Why the former Sunday School general president says covenants help create healthy attachment


In the 1950s, a British psychologist named John Bowlby began to observe infants’ need to form an attachment bond with their caregiver and explored how this attachment served the child throughout his or her life. Years later, Russell Osguthorpe, former Sunday School general president, began to observe the importance of attachment during his time as a stake president as he counseled with couples. With a background in psychology, Brother Osguthorpe began to study at length how learning to create healthy attachments can increase our capacity to give and receive love from both God and others closest to us.

On this week’s All In podcast, Brother Osguthorpe helps us understand attachment and how it relates to the covenants we make as members of The Church of Jesus Christ of Latter-day Saints.

Listen to the full episode by clicking here or in the player below. You can also read a full transcript here.

The following excerpt has been edited for clarity.

Morgan Jones: You write that nothing can create attachments as strong and enduring as making and keeping covenants with God. Why would you say that that is, Brother Osguthorpe?

Russell Osguthorpe: I really like that question, Morgan. To me, that gets to the heart of what we're trying to do in this book. Covenants obviously bind us to God, we are called “Children of the Covenant,” we make promises to Him, He makes promises to us.
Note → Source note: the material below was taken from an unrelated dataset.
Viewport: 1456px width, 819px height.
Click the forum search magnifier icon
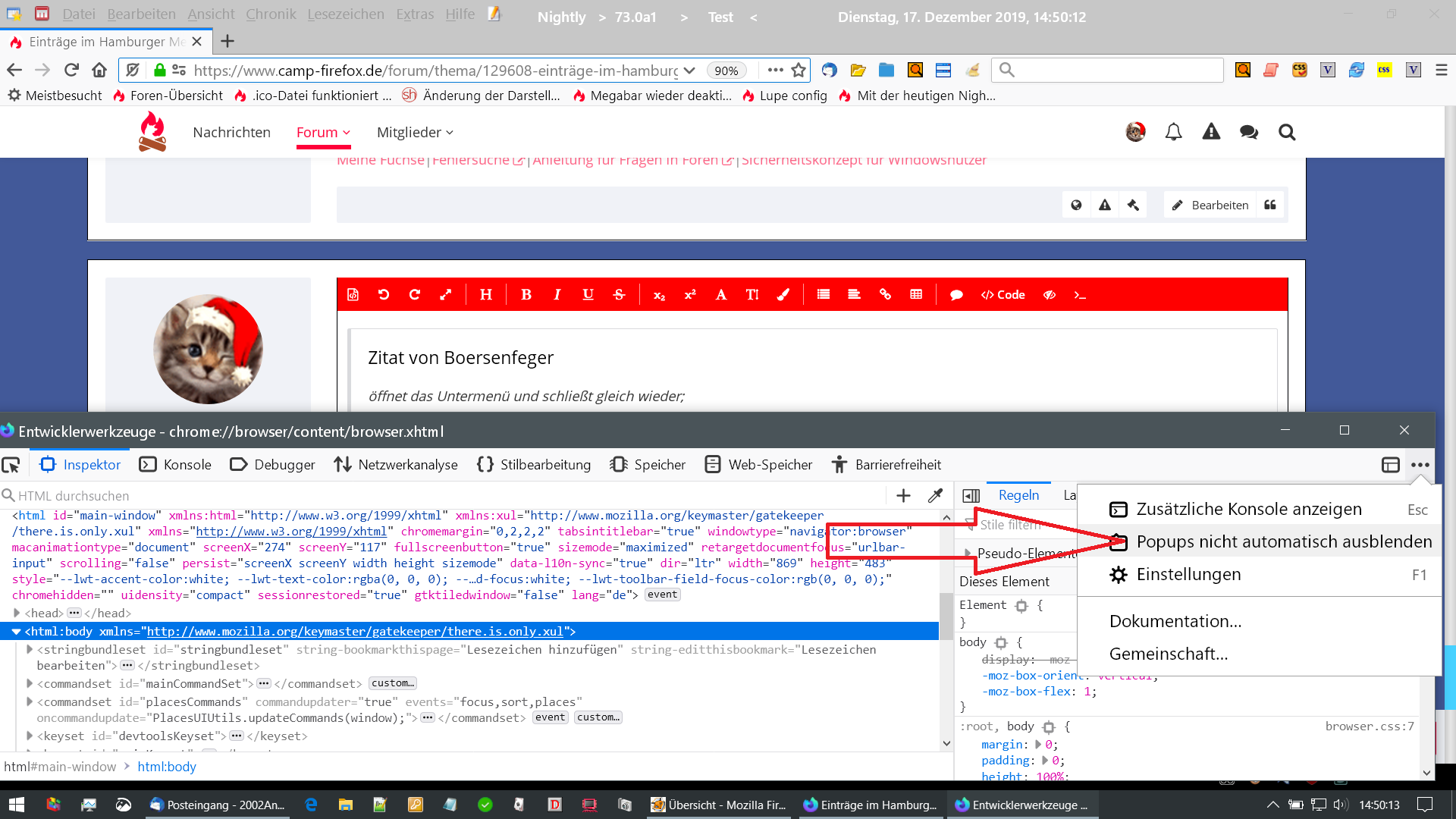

And we don't make such promises or covenants to people we barely know. We might have 300 friends on LinkedIn, but that doesn't mean that we make covenants and promises with these people, right?
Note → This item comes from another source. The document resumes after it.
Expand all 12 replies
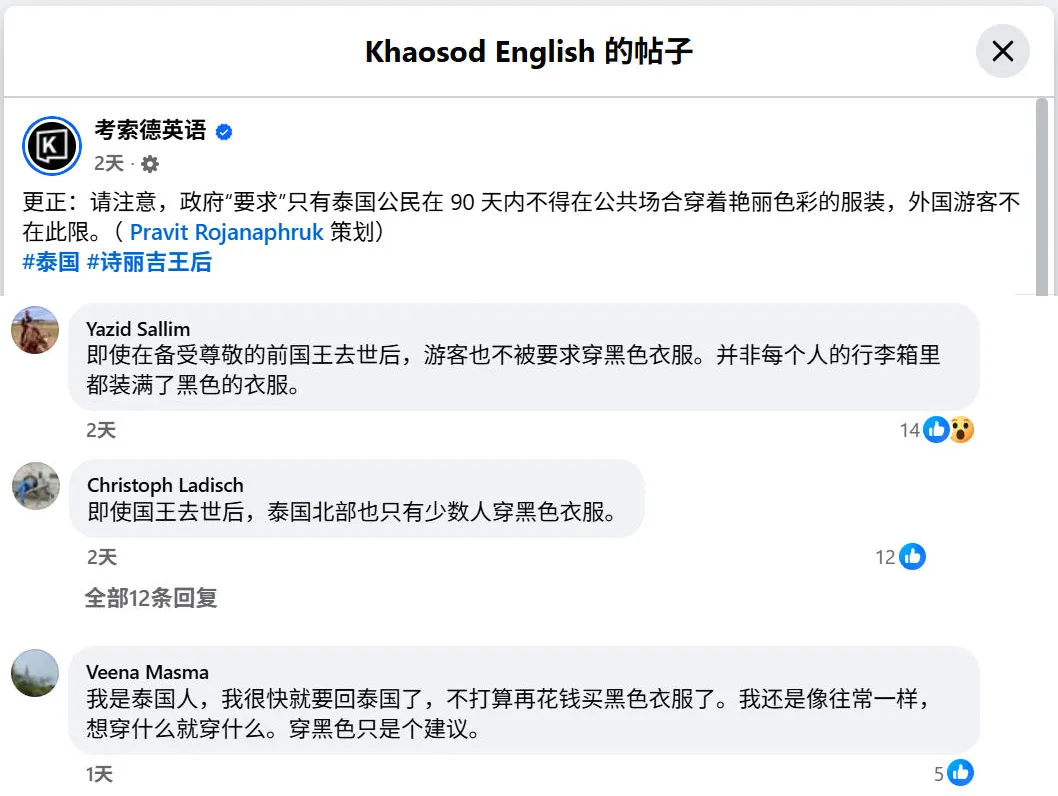This screenshot has height=796, width=1058. (151, 598)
This is a special relationship that we have with God. We have covenanted to be His covenant children. So making a covenant is just the beginning. ... It is in the keeping of the covenant that we deepen that relationship. We help that attachment become stronger. And that's what I think is beautiful about temple worship.

The Lord didn't say, “Go to the temple sometime in your life, and then enjoy the rest of your life.” He didn't say that. He said, “Go to the temple, and make those covenants and then go back again, and make the covenants that you made for yourself, make those same covenants for others. And you'll be reminded of the importance of keeping those covenants.” And when we keep those covenants … basically at that point, that's when He can fill us with His love. When we are His children, totally committed to Him, then we can be filled with the love that He has for us, which is an infinite love.

Morgan Jones: If we understand covenants, and that we are sealed together as families, we want to do whatever we can to preserve those relationships, recognizing that there's power in covenants. You also talk about the effect, that—so this is kind of moving into the later part of the book—you talk about the effect that giving specific praise can have on our ability to attach to those around us. Why would you say that words are so important?

Russell Osguthorpe: I’ve always loved that quote by Elder Maxwell where he said, “We need to give each other more deserved specific praise.” We don't want to praise each other if it's not deserved. We don't want to tell a child, “Oh, you just read that correct word,” if he didn't read the word correctly. But we want to give more deserved specific praise, and why?

Because words are at the heart of relationships. ... When I was stake president, I would ask couples who were struggling a little bit, “Tell me about your communication patterns? Is there ever any harshness?”

And sometimes they would say, “Well, what do you mean harshness?” And I’d say, “I mean, are you ever kind of verbally attacking each other?” And they’d say, “Well, you know, everybody fights.” And I’d say, “Well, no, everybody doesn’t have to fight to come to agreement. You can come to agreement over a disagreement by calm and measured communication—kind communication. You don’t have to attack each other.”

And so words can hurt people. The scriptures teach us, you know, it says, “It is said that thou shalt not kill”—this is in the New Testament—and it's saying, “Thou shalt not kill.” We all know this commandment, but then after that, He follows it and [says], well, “I say unto you, even now, that you should not use the word Raca.” In other words, you should not use verbal attacks on each other either.

I had a friend back East. Not a member of the Church, but I thought it was a great insight. He said, “When we give advice that is not sought or not wanted, it is an act “—he says it can be—“an act of violence.” So when someone doesn't want the thing that we’re saying, and we keep forcing it on them and pushing it on them, we’re hurting them in some ways. And when we attack verbally, I think we literally kill something inside the person. Sometimes people say after these verbal fights, “I feel like something died inside of me after I got so attacked verbally.”

So these are things we do not want in secure attachments. They are things we don’t want in enduring eternal relationships. And so we have to find ways to change those patterns of communication so that we give life to each other. I thought the other day of one of my favorite greetings. When I was a young missionary, I went to Tahiti. The way they say hello is, “Ia orana,” which means literally, “That you might live,” or “Life to you.” That's what we want to do with each other. We want to give life. We don't want to kill something inside somebody.